Too often, I see people just swaying and swinging their dumbbells around, without any sort of structure or form. Not only is that not going to get you the results you want—it’s also putting at risk for injury. That’s why as a certified personal trainer and VP of Talent at Flywheel sports, I’m going to teach you everything you need to know about lateral raises, including how to them, technique, variations, and more.

How To Do Dumbbell Lateral Raises

Form tips: When you raise your arms, keep them at shoulder-level—and no higher. Do not lift them up to your ears. Make sure to keep your head above your tailbone, too, with no movement in your upper torso.

Reps/sets for best results: I recommend using 5- to 8-pound weights for three sets of 8 to 12 reps. Make sure to take a 30- to 45-second rest in between sets.

Benefits Of The Exercise

I can’t say this enough, but lateral raises are a prime shoulder move. It’s an isolation exercise, meaning that it’s extremely focused on a particular joint and group of muscles. In this case, it’s your shoulder joints and your deltoid muscles. Strengthening these can protect you from future injuries when you’re lifting—and score you toned shoulders at the same time.

Variations On Dumbbell Lateral Raises

  • Do them with your thumbs up: Standard form for a lateral raise is with your palms facing down (as demonstrated above). But if you’re struggling with this form, try doing the move with your thumbs up. With this modification, you’ll find it’s easier to keep your shoulders down and focus on that stability.
  • Play with tempo: Try sneaking a three-second hold into your lateral raise before bringing your arms back down. This will build up your resistance and strength.
  • Try a front raise instead: This is basically the same thing as a lateral raise, except you’ll be bringing your arms up in front of you, rather than out to your sides. By doing so, you’ll target slightly different muscles to mix it up.
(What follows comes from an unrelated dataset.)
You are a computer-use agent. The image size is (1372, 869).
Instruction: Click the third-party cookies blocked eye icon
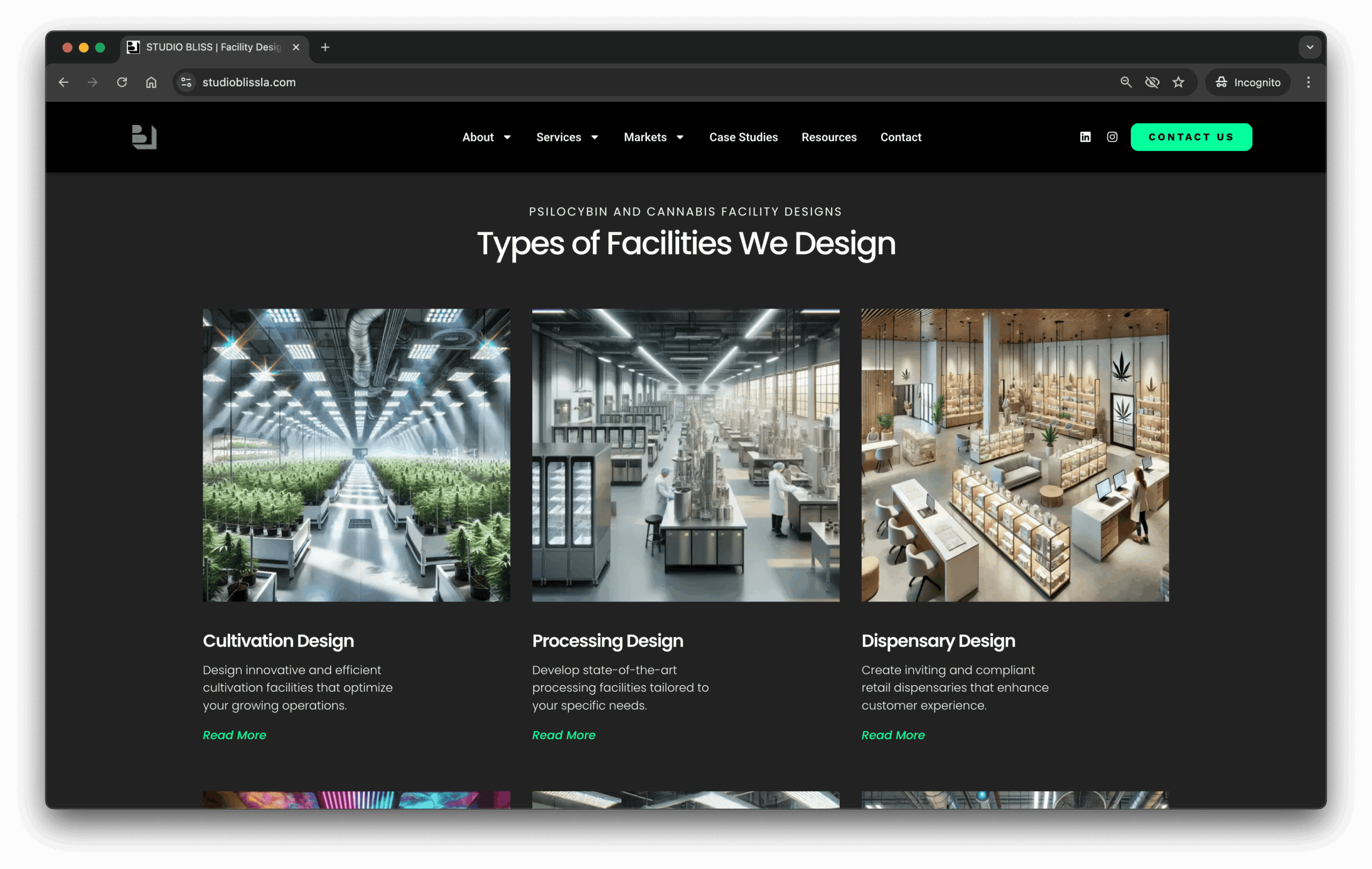point(1152,82)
How To Add The Move To Your Workout

  • Add it to your shoulder circuit: Dumbbell lateral raises aren’t meant to be a warm up and should only be done after you’ve substantially worked out the other parts of your upper body. This helps ensure you’ll have the shoulder mobility to do the move correctly. Plus, lateral raises target smaller muscles, and I generally recommend starting with chest and back movements (since those are bigger muscles) to warm up first. Personally, I usually put my lateral raises about three quarters of the way into my shoulder circuit. You’ll find that by warming up larger muscles first, it’s easier to focus on form, avoid injury, and reap all the benefits the lateral raise has to offer.